Much of the rights based work involves helping the communities affected monitor these impacts and communicate them to the Peruvian government and the press so that their lands and rights will be respected. As part of this work myself and my colleagues (we have formed a small organisation called Shinai, www.shinai.org.pe) take many testimonies with both video and audio equipment. Much of our work involves transcription as many of these peoples, especially the elders, only speak their own language and do not speak in Spanish, the national language of Peru. For some time we have been looking for a transcription software that enables us to do this effectively and most importantly is simple enough for indigenous peoples themselves to use in order to transcribe themselves. We came across InqScribe a few weeks ago and since then I have been trying it out in Lima with a young indigenous man from a remote community in the Southern Peruvian Amazon. It was his first time using a computer but within an hour he was using InqScribe with ease and facility and transcribing the words of his elders.

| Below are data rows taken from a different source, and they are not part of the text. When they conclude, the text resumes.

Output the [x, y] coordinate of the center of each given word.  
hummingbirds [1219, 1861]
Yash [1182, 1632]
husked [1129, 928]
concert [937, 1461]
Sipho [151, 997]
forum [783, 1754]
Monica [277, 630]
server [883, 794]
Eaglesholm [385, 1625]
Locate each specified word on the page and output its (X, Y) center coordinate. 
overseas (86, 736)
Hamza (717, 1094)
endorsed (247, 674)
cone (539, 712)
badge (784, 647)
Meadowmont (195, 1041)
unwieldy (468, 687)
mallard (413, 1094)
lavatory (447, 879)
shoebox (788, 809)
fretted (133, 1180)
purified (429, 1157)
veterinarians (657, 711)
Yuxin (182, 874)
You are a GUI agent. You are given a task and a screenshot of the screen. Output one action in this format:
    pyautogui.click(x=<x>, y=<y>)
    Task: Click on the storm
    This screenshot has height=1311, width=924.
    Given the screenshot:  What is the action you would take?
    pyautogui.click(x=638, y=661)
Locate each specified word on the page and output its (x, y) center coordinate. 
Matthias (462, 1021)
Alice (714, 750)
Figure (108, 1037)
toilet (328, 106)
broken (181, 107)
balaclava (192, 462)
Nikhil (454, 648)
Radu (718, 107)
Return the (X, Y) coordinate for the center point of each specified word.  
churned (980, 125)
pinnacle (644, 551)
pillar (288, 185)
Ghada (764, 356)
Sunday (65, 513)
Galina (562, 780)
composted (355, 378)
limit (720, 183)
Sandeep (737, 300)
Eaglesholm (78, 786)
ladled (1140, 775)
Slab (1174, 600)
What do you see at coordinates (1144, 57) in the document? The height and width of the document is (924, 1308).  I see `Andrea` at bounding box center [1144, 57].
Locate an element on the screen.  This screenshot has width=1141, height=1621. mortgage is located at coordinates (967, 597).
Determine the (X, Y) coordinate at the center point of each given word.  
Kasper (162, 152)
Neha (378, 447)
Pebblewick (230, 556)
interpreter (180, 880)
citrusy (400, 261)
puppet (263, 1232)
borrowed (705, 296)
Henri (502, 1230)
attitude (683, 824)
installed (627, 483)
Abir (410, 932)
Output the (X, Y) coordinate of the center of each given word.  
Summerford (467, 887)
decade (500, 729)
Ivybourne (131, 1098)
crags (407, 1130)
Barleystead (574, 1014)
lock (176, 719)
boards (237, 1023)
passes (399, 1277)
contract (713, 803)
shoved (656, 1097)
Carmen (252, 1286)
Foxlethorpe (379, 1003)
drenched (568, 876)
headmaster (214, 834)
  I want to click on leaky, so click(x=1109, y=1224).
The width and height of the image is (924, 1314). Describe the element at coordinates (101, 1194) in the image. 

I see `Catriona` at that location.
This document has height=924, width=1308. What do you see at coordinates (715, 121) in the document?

We weren’t surprised to find that Conrad was using InqScribe in his own antropological research. But the notion that Julio, a Nahua, was using InqScribe to capture his own elders’ oral histories was pretty exciting. We asked Conrad to tell us more about Julio.

Julio is 24 years old and lives in the village of Serjali, in one of the remotest corners of the Peruvian Amazon. In June 2006 he travelled seven day’s by dugout canoe, boat and bus to Lima, Peru’s capital city for the very first time. Until Julio was four years old he lived deep in the forest with his people the Nahua fiercely repelling the efforts of missionaries, oil companies and lumberworkers to contact them. They were represented as “primitive savages” which in turn was used to justify the attempts to pacify or exterminate them. They avoided all contact with outsiders until four Nahua were captured on a beach by lumberers.

This first contact turned the Nahua’s world upside down. Within 6 months over half had died from flu and pneumonia; diseases that they had never experienced before. The lumber workers exploited the Nahua’s sudden weakness to invade their territory to exploit its valuable mahogany. The Nahua were mocked and taunted for their appearance and so they cut their hair, shed their monkey teeth necklaces and earrings and put on t-shirts and shorts. Slowly they began to recover and rebuild their lives. Their lives had changed dramatically but they began to fight back. Finally in 2002 they succeeded in throwing off all loggers from their land. Until June, Julio had never even seen a computer but within an hour he was using InqScribe to transcribe and translate the stories of his parents and grandparents that he had recorded in his village. The Nahua have already begun to write their present, they are only now starting to rewrite their past.